[Rows from a dataset]
* start *

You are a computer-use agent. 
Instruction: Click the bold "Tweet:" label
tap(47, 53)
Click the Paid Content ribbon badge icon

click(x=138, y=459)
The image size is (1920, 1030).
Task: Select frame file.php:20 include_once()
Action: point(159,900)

* end *

● **Problem**: Quote every line of the data above verbatim, without altering anything.

● **The reply**:
You are a computer-use agent. 
Instruction: Click the bold "Tweet:" label
tap(47, 53)
Click the Paid Content ribbon badge icon

click(x=138, y=459)
The image size is (1920, 1030).
Task: Select frame file.php:20 include_once()
Action: point(159,900)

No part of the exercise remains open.